Location-based marketing can be very effective for any business. You can provide customized, relevant content to your customers by recognizing where they are located and customizing your messaging accordingly. You can do this with two digital programmatic marketing tactics: geofencing and geotargeting.
Geofencing targeting and geo-targeting can be an effective tool for many organizations if smart data is combined with a smart strategy. While the phrases geofencing and geotargeting may appear to be identical but they are not. Let’s look at the similarities and differences between the two tactics, as well as how each may be used to locate and convert more customers.
What is geotargeting?
A technique for identifying a visitor’s location on a website to offer location-based information or adverts. Each visitor’s computer has an IP address that identifies its precise location. The first 3 digits of an IP address represent a country code, but the remaining numbers are often used to refer to specific areas within that domain. Geo-targeting refers to the use of geographic data for marketing objectives.
What is geofencing?
Geofencing is a location-based RFID (Radio Frequency ID) technology that allows a variety of organizations and enterprises to track, market to, and effectively inform administrators when a person enters or exits a virtual geofence. Beyond marketing, geofencing has a wide range of applications.
How do they differ?
Geofencing, as defined, is the act of drawing a virtual barrier around a location or specifying the target audience’s location using GPS, beacons, or a Wi-Fi network. The act of delivering adverts to an audience that meets a specified targeting condition, usually a person’s location, is known as geotargeting. The main distinction is that when creating a campaign, geotargeting can additionally target a customer’s demographic, interest, or behavior.
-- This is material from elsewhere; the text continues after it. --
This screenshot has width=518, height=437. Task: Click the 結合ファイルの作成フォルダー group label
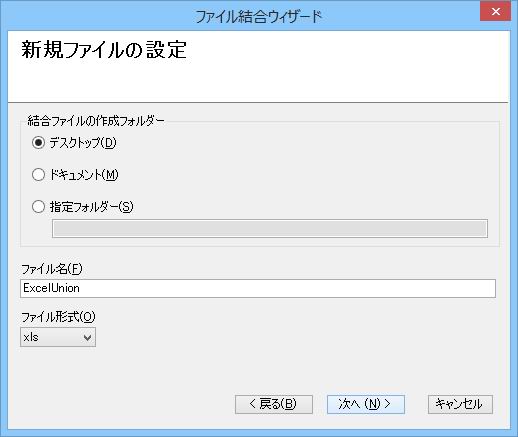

How can a business use geotargeting and geofencing in advertising?
Increased online client involvement is a way organizations may employ geofence-based advertising. They can use geofences to let visitors know where to access their website or social media profiles when they go into their stores (or even just pass by). This may lead visitors to search the company’s website for further information, news, and even discounts. Customers can also use social media to ask questions or provide comments about the firm’s products and services, which helps the company improve them.
Some marketers have innovatively employed geofencing by installing geofences around competitors’ locations. When customers walk into a competitor’s store, a corporation can send them tailored adverts touting things like better product choices, lower prices, or special offers. It may be enough to entice customers to at least visit the promoted company (especially if they are unfamiliar with its locations). They might even buy something, indicating the beginning of a full-fledged brand loyalty transfer.
If a consumer is about to walk into a competitor’s apparel store, for example, you can hand them a product coupon for your store and remind them that it is only a few steps away. This form of geofencing is a great technique to get people to come into your store.